The precision of this assay at low bcr/abl levels is relatively poor, such that inter-run variation can be as high as 0.5 log. Only level changes >0.5 log should be considered clinically significant. For example, if a result is given as 0.1% bcr/abl:abl, then any result between 0.05% and 0.5% should be considered essentially equivalent.
If the results are being used to make major therapeutic decisions, significant changes during monitoring should be verified with a subsequent specimen.
In general, the results of this assay cannot be directly compared with results generated from other PCR assays, including identical assays performed in other laboratories. Monitoring should be performed using the same method and laboratory for each subsequent specimen.
However, the results may be directly compared with results obtained from laboratories reporting results using the international scale. The results of this assay cannot be directly compared with bcr/abl results obtained using FISH technology. FISH measures DNA alleles and PCR-based assays measure mRNA transcripts. Because a single DNA allele can produce many mRNA transcripts, the values are not directly comparable.
Blood is the specimen of choice for monitoring. While most patients show similar bcr/abl levels in blood and bone marrow drawn at the same time, some patients have a consistent difference in the levels in blood and bone marrow such that alternating specimen types during monitoring can lead to confusion.
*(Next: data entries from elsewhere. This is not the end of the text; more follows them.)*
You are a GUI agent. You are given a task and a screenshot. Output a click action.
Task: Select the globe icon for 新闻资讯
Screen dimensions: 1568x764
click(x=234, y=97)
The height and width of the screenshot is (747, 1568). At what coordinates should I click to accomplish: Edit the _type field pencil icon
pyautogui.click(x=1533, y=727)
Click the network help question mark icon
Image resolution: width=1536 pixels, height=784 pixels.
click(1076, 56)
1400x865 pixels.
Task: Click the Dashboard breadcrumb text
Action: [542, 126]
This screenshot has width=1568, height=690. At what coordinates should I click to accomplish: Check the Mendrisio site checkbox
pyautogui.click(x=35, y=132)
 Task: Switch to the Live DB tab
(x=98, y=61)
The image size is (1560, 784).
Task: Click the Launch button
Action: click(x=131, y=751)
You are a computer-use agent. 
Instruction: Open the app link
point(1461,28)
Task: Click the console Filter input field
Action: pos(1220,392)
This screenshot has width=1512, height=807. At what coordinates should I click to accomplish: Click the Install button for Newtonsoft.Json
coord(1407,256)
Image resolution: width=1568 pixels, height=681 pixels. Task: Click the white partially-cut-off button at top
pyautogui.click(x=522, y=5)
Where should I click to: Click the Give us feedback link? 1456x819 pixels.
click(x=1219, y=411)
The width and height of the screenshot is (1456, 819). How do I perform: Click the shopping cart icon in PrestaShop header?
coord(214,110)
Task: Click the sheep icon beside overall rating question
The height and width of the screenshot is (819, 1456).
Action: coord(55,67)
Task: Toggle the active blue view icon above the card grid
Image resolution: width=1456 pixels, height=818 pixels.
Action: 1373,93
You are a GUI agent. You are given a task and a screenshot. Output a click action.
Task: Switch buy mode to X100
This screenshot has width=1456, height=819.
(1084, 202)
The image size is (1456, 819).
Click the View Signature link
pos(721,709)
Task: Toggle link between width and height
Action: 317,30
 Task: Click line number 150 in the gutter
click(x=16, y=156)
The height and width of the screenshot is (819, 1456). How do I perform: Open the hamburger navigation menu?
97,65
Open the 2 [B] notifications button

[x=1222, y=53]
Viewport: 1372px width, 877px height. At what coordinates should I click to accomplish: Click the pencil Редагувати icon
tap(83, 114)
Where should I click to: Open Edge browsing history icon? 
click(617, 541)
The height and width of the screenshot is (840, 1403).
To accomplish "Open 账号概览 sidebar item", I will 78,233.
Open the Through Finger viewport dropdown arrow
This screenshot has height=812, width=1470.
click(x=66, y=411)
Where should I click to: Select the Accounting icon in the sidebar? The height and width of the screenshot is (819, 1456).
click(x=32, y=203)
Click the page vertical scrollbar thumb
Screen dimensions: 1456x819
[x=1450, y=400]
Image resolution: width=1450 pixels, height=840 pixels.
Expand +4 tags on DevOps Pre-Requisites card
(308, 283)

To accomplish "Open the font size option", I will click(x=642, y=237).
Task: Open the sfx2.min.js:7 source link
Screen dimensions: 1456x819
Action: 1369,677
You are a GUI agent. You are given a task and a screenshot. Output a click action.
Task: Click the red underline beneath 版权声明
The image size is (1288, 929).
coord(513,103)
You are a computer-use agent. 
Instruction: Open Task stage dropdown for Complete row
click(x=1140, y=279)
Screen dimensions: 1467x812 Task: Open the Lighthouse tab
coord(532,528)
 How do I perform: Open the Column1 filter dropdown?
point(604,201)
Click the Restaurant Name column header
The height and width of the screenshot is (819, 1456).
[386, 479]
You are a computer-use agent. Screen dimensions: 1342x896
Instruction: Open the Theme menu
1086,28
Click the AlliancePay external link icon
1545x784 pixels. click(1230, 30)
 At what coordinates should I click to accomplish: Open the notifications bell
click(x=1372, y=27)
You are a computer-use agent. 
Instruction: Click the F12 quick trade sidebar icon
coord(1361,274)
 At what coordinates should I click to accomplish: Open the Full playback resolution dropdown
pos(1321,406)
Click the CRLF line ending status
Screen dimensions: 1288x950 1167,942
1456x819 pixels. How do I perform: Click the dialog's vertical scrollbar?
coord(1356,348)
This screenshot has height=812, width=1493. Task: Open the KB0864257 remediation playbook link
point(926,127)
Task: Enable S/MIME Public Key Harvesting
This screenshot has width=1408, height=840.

Assay precision does not appear to be significantly affected by specimen transport or moderate delays in processing. However, in specimens with very low levels of bcr/abl these conditions may cause sufficient RNA degradation to produce false-negative results. Thus, specimens should be shipped as quickly as possible and specimens >3 days old at the time of receipt will be considered unacceptable.